Item-finding records

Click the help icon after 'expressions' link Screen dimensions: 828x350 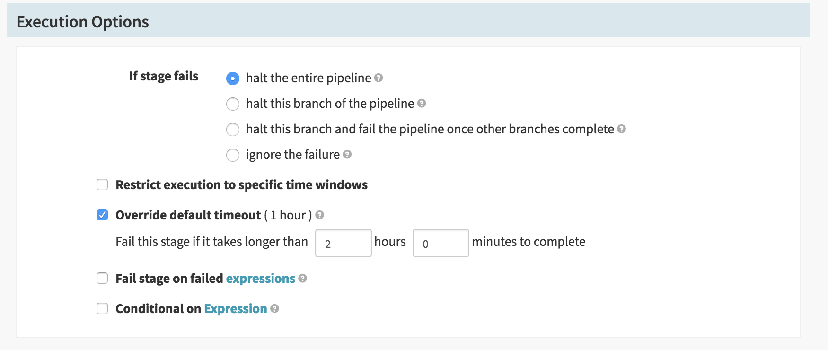(x=302, y=279)
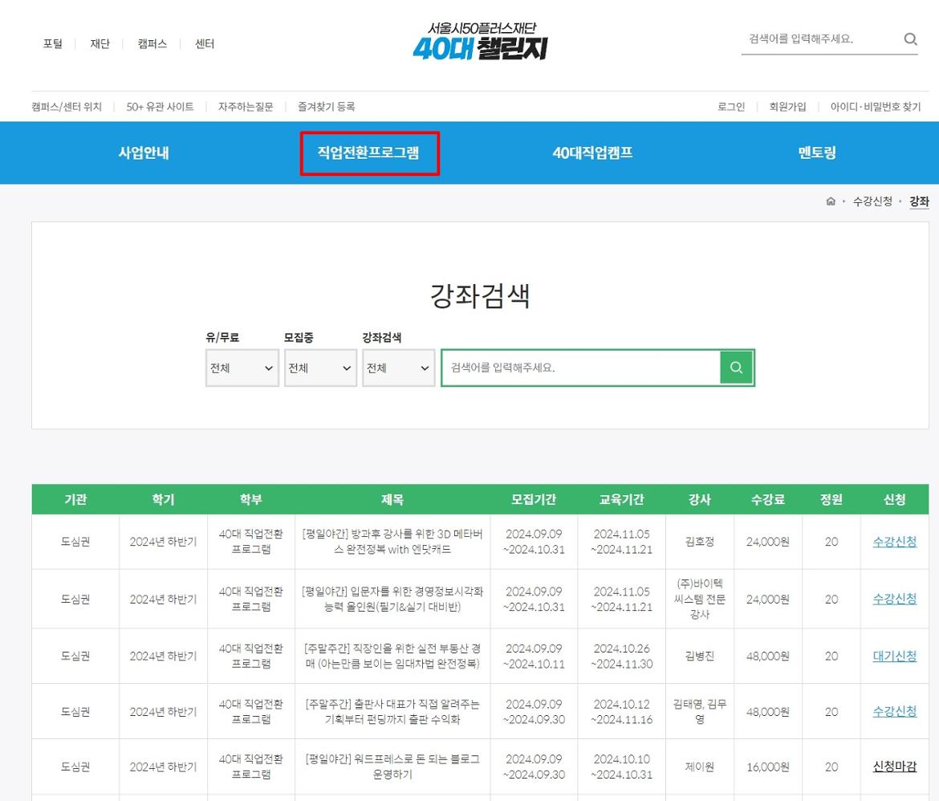
Task: Go to the 멘토링 menu
Action: point(817,153)
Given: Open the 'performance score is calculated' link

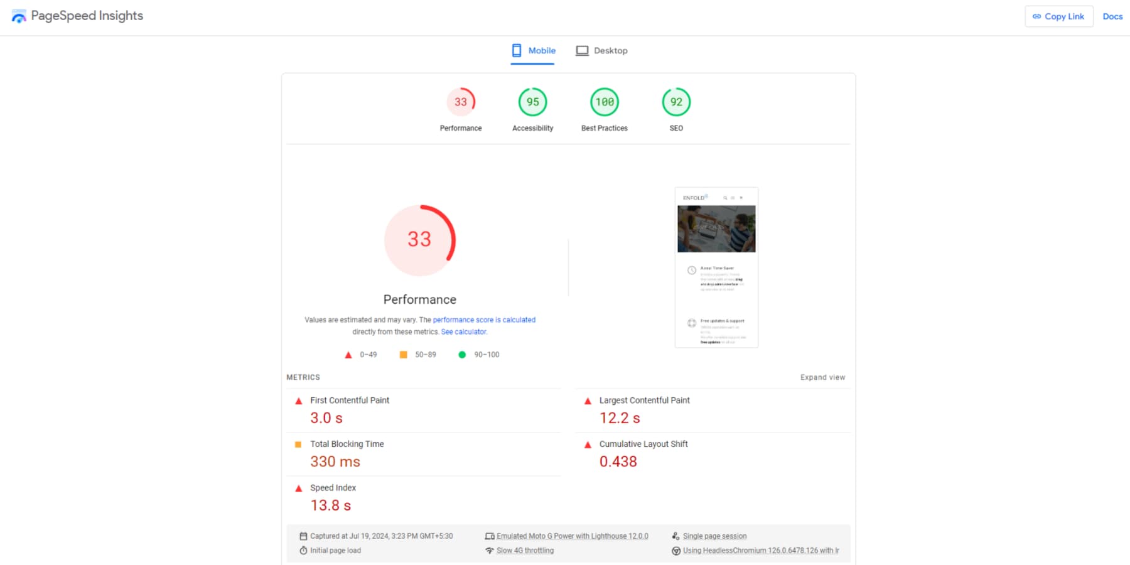Looking at the screenshot, I should pos(484,320).
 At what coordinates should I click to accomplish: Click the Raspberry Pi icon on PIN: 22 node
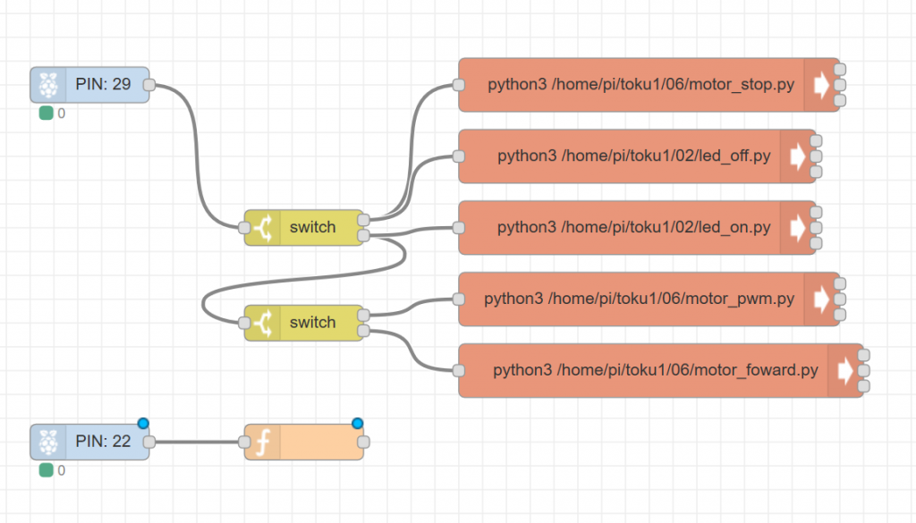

— Work to complete —
Copy out the records above, starting at the line that contains "Given: Open the" and continuing through the end of the records, and leave out the pictures.

— Exercise response —
Given: Open the 'performance score is calculated' link

Looking at the screenshot, I should pos(484,320).
 At what coordinates should I click to accomplish: Click the Raspberry Pi icon on PIN: 22 node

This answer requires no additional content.